Thankfully, due to much alcohol, the panel of judges wasn’t at their most sharp to disqualify my argument entirely.
But let‘s back up for a minute. How did I find myself in an informal setting at a formal debate, suddenly a loud and proud Zionist? Let’s start with a few hours earlier…
It was the last day of my internship. The only job I ever had that gave me purpose and really excited me. But it had to end and sadly, it was pretty anti-climactic. Despite my fantasies of being viewed as a journalistic messiah, I was slowly coming to acceptance with the reality that I was free labor. Sure people were sad to see me go, but they were more upset with the fact that the time consuming and menial tasks now had to be done by actual people. It was on to the next for them. It’s ok, that was the deal. I was just sad.
But earlier in the week my editor had given me an invite to a curiously conspicuous “whiskey debate.” At this point it was the only thing keeping me going. The email invitation gave the impression of exclusivity and prestige. I didn’t know what I was getting into so, with what felt like my life in shambles, I put on a nice dress and flat-ironed my hair.
I stood outside the apartment door which had a piece of paper, ripped from a notebook, that said “Whiskey Debate” in English cursive. It was myself, the newly appointed economics reporter for the JPost, and a random woman who assured us this was the right place.
And then there I was, sipping whiskey in someone’s living room watching two people face off in a timed and organized debate about the pro’s and cons of democratically electing the Rabbanut. I was definitely not in Long Island anymore.
And that’s what made me realize I can’t leave Tel Aviv. This place constantly amazes me. Maybe things like this happen other places too, but in America I can only imagine hipster liberals facing off against yuppie conservatives. They would throw out words like “debt ceiling” because they heard it on The Newsroom or “fiscal cliff” because the media made a big deal about it.

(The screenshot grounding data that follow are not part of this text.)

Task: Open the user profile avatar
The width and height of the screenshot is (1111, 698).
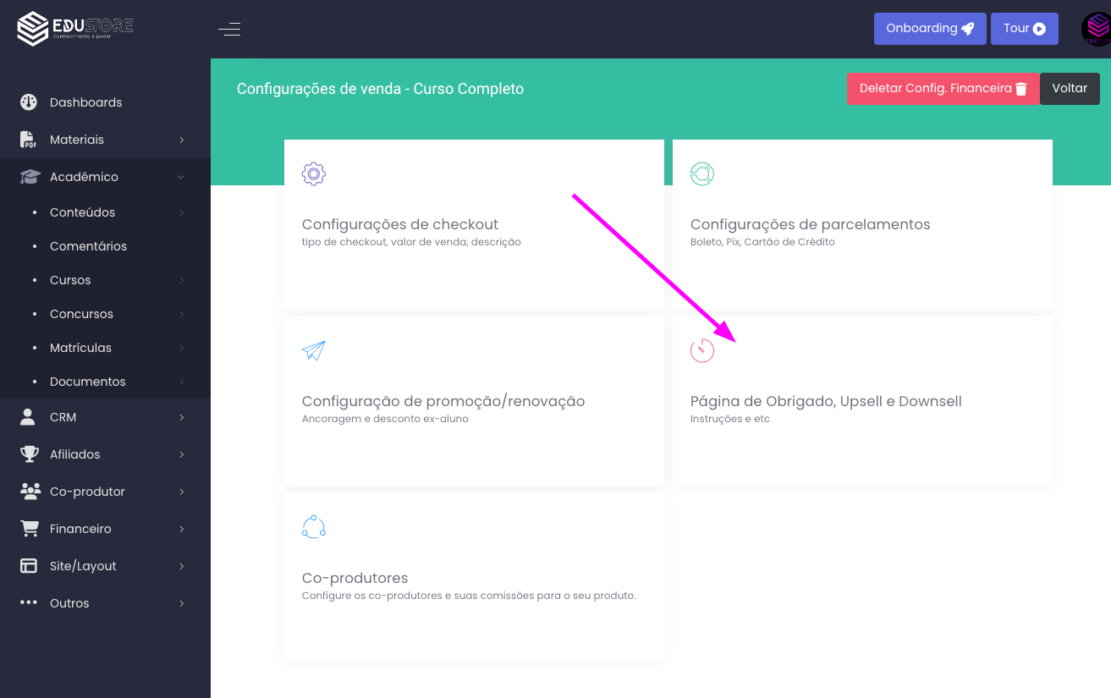Action: [x=1096, y=30]
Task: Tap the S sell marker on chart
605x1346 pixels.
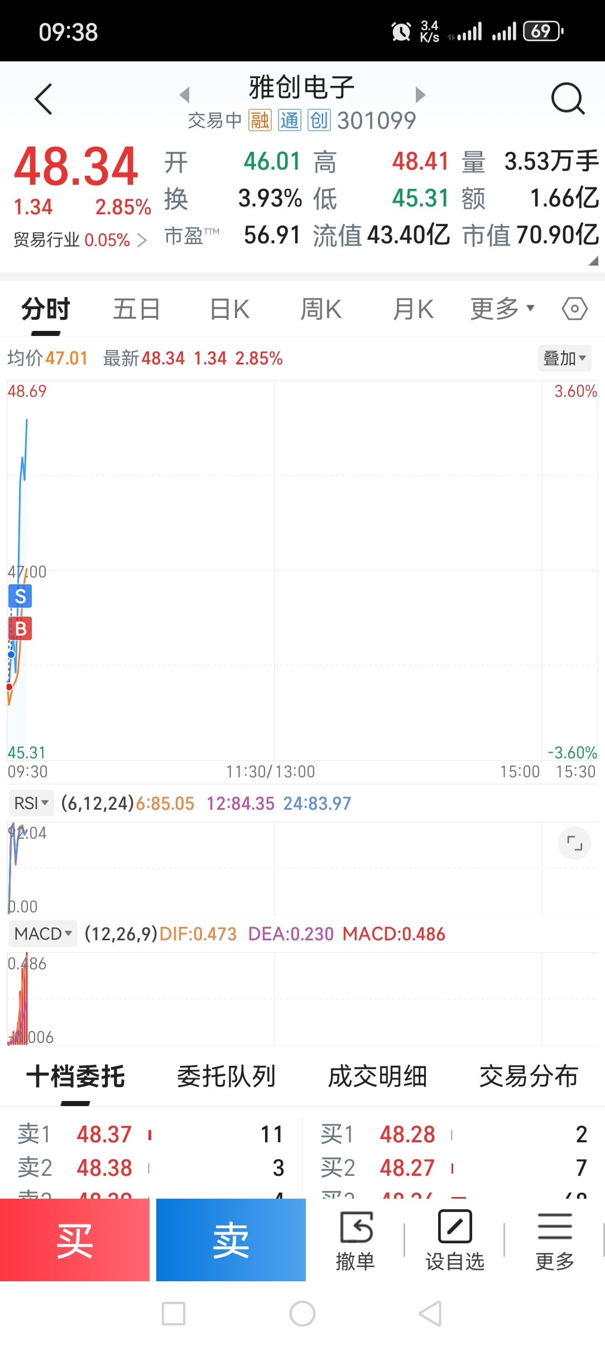Action: 20,596
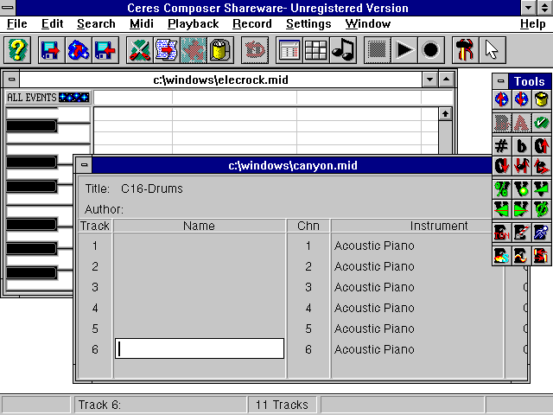Open the Settings menu

(x=308, y=24)
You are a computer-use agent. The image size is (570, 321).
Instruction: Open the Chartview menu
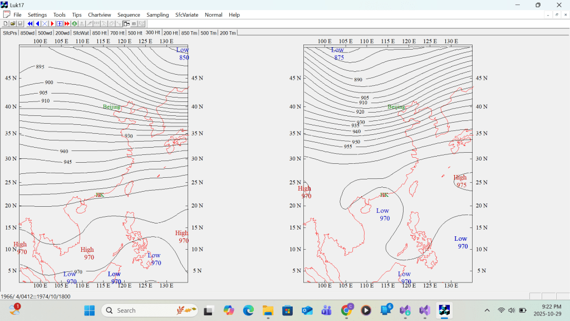pyautogui.click(x=99, y=14)
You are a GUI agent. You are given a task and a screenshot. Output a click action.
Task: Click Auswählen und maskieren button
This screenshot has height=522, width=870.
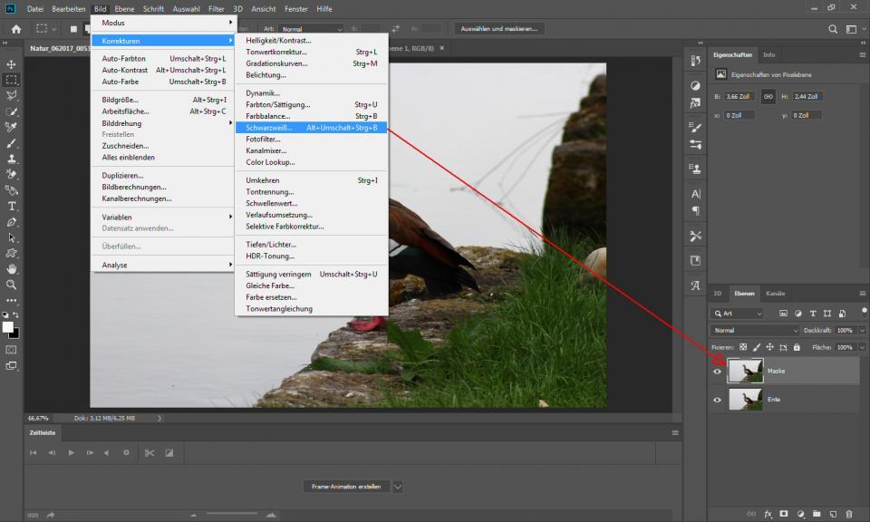coord(499,28)
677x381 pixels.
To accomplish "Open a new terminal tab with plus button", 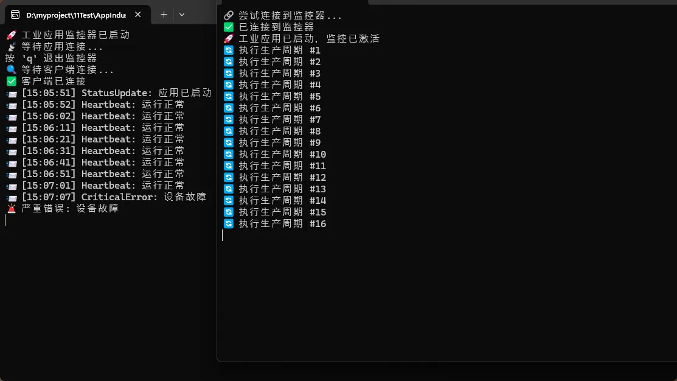I will [164, 15].
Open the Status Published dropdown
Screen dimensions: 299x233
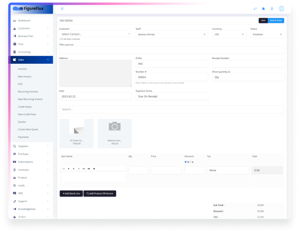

It’s different in Israel. Being an American I’m constantly confronted with how my upbringing has colored my views and opinions. If you bring up the death penalty, the first thing that comes to my mind is punishment for reprehensible crimes or innocents on death row. Here, it’s a question of how it fits within the Jewish religion, the Adolf Eichmann case and then reconciling what it means to have targeted assassinations of terrorists.
The debate was organized so that two people would volunteer, they would have a few minutes to prepare and then they would face off. After they finished the room would comment on arguments made, style of arguing and then vote on which person they thought won.
It was unbelievable to me. To have people, for fun, put them selves on a chopping block to be judged for their views and style of arguing. But that’s Israel and that’s Tel Aviv. If you’re not ready to argue, you’re not ready to live here.
The event was billed as a post mortem to the elections and it was apt timing. For weeks we had been hearing Israeli politicians tout their party’s platforms, ad-nauseam, to what seemed an increasingly apathetic and jaded Israeli public. But then a debate like this inspired me that these are living issues that we can participate in. This is a young country and its constantly changing and figuring itself out. It’s also an immigrant country. When people went to the US for a better life to make their dreams come true, they participated and found ways to add or improve to their new home. That’s the sentiment here. People definitely don’t come here because its easier, they come here for the adventure, to be part of something they believe in. Life here is ever changing and it’s always up for debate. An emphasis on liquor is just a bonus.
I’ve started a new job. I work nights in order to call young American Jews to tell them they too can come to Israel. I have a new apartment, a sub-let with an older Belgium gentlemen and an Italian woman. It’s yet to be seen how I plan to participate in this morphing country, if I can, or even if I’ll stay much longer. But for certain, I can’t leave yet.